* Goal of the exercise
Return the lines below exactly, please, from the one containing "Click the chart" through the last one, both included, and leave out any pictures.

══════════

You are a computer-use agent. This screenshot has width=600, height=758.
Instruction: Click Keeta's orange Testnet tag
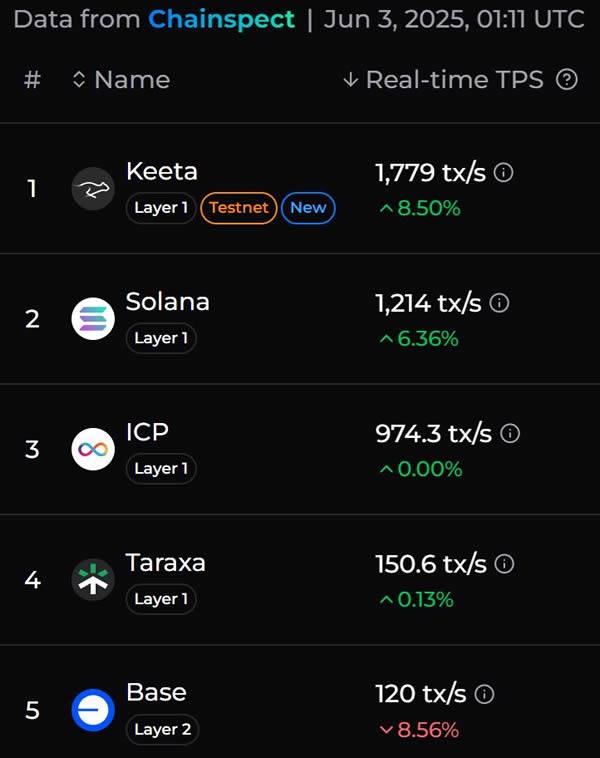pyautogui.click(x=239, y=208)

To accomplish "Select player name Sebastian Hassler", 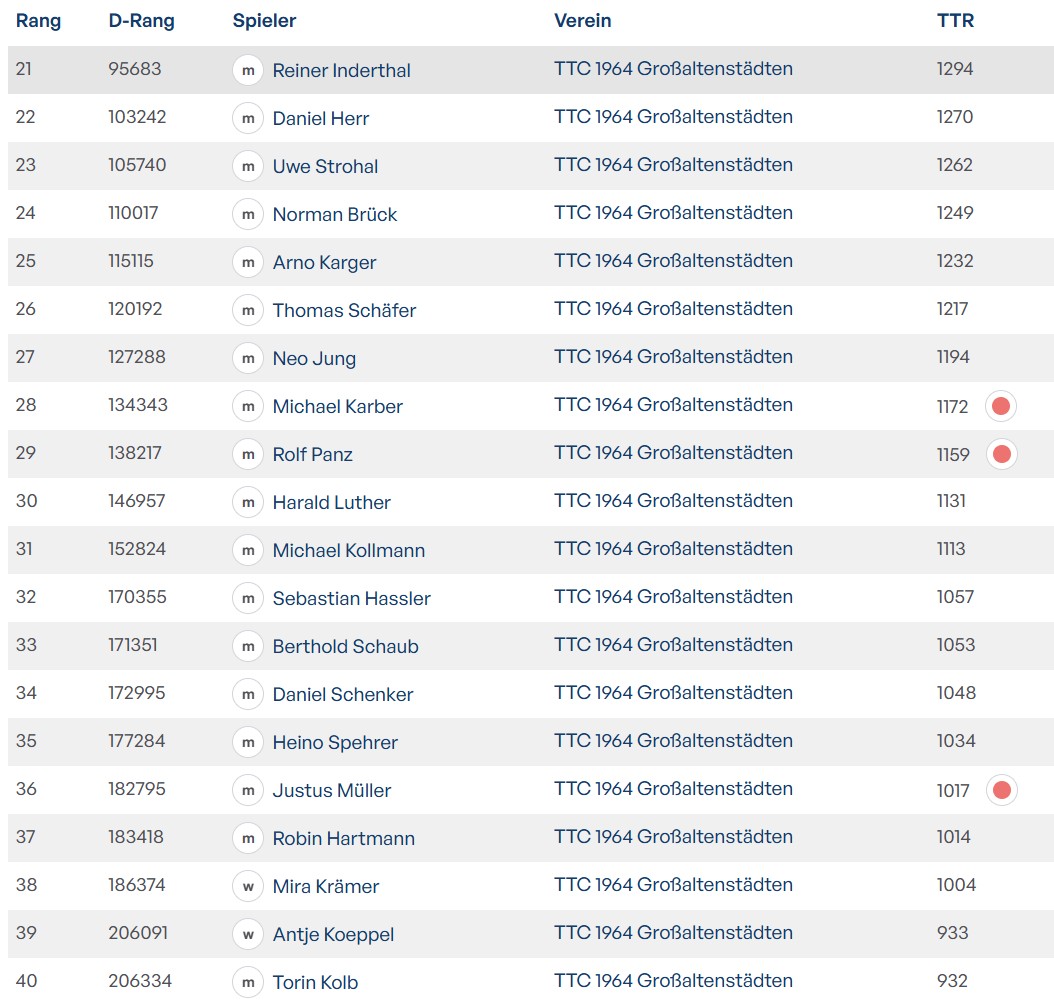I will [351, 598].
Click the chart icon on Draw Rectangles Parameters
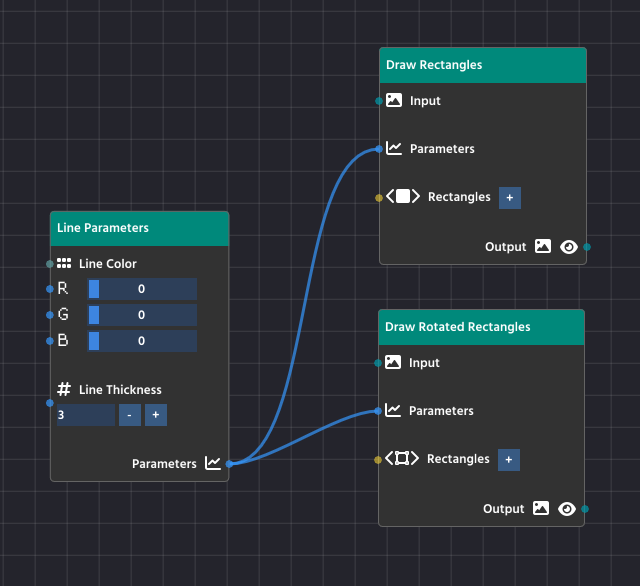The height and width of the screenshot is (586, 640). pos(394,149)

══════════

* Exercise answer
Click the chart icon on Draw Rectangles Parameters
The height and width of the screenshot is (586, 640). pos(394,149)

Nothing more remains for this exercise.